## [TASK DIRECTIONS]
The lines to transcribe begin with the one containing "You are a computer-use agent." and end with the last line below; reproduce them exactly, without the pictures.
━━━━━━━━
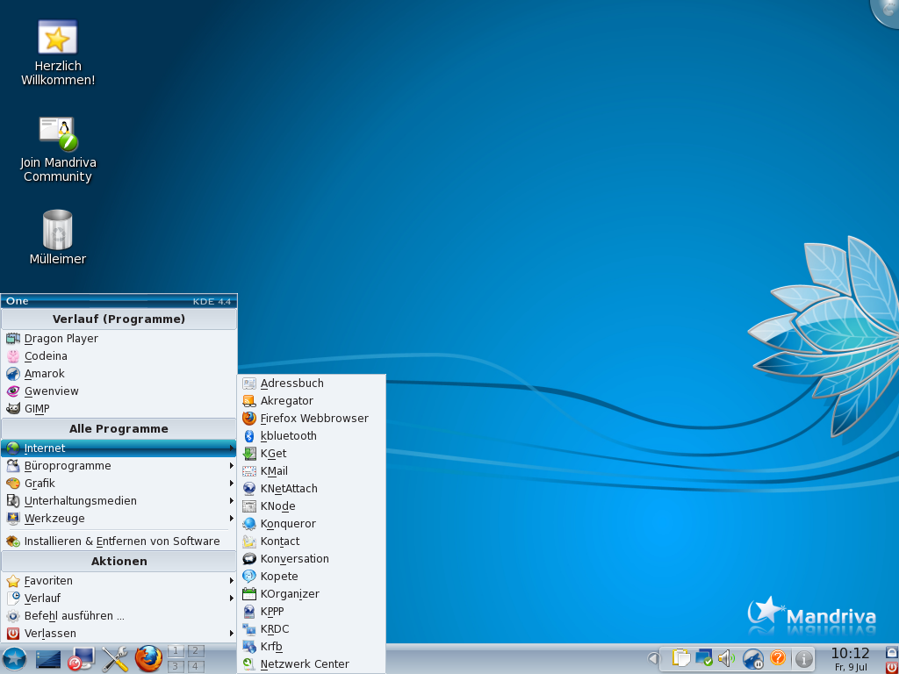Viewport: 899px width, 674px height.
Task: Switch to virtual desktop 3 in the pager
Action: [x=176, y=666]
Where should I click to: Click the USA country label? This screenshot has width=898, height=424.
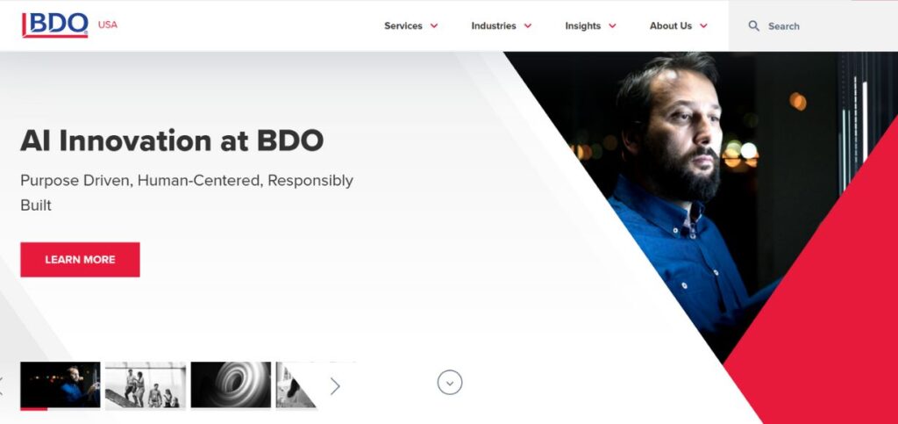click(x=108, y=25)
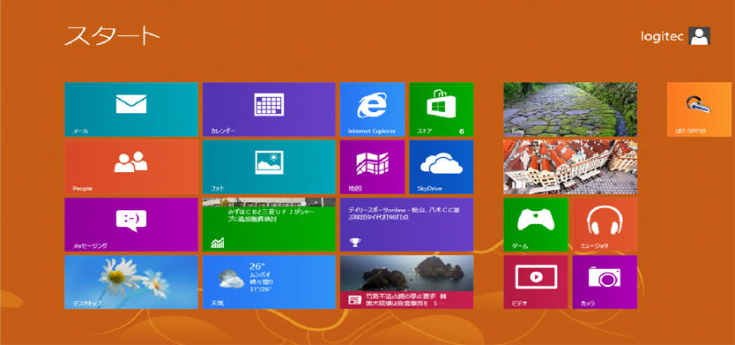
Task: Open the Bing stone path tile
Action: [570, 109]
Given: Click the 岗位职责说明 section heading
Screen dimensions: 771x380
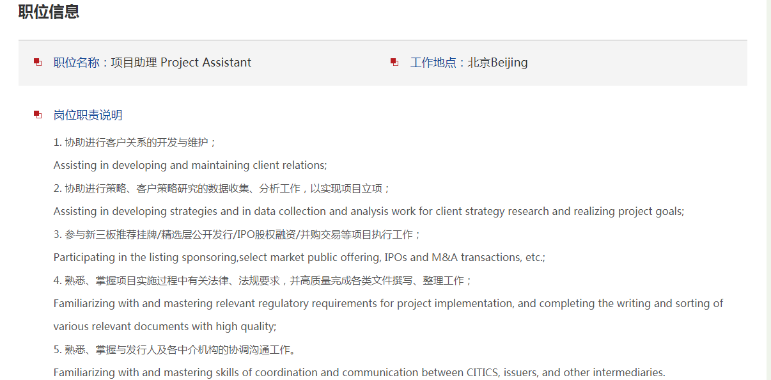Looking at the screenshot, I should click(88, 115).
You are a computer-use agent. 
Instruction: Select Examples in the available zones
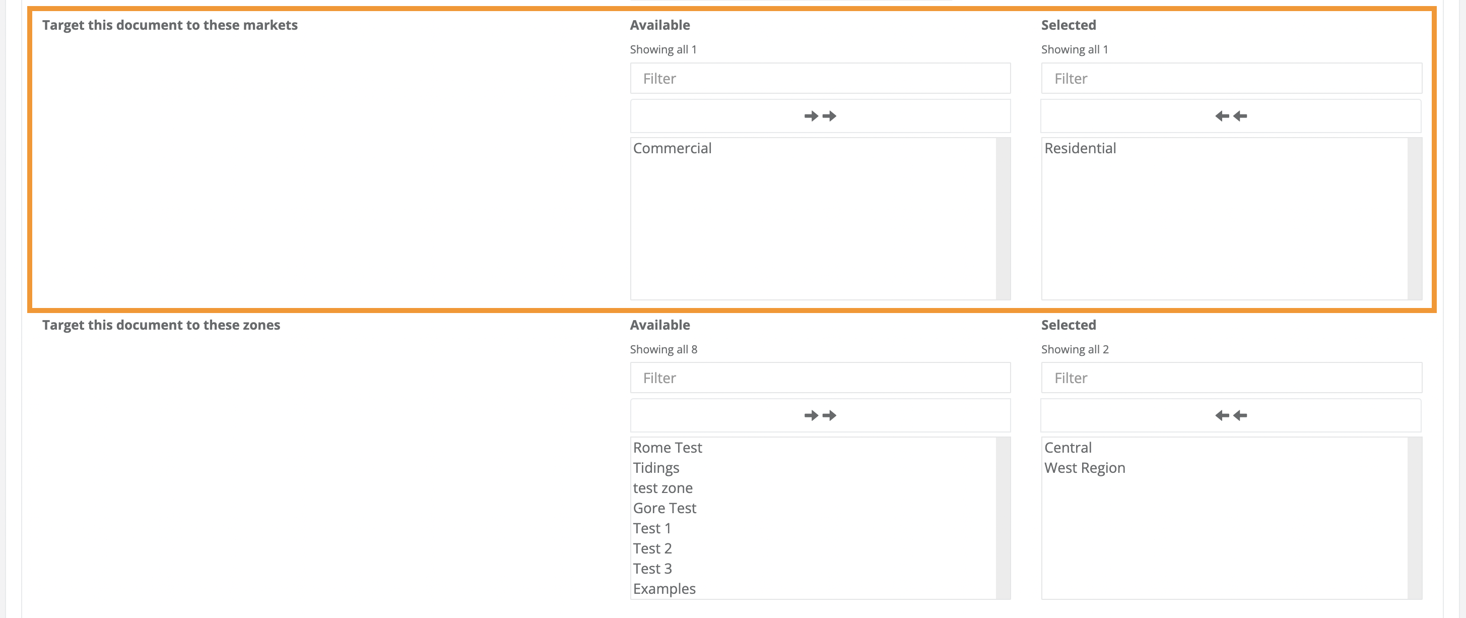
━━━━━━━━
## [WRITTEN REPLY]
You are a computer-use agent. 
Instruction: Select Examples in the available zones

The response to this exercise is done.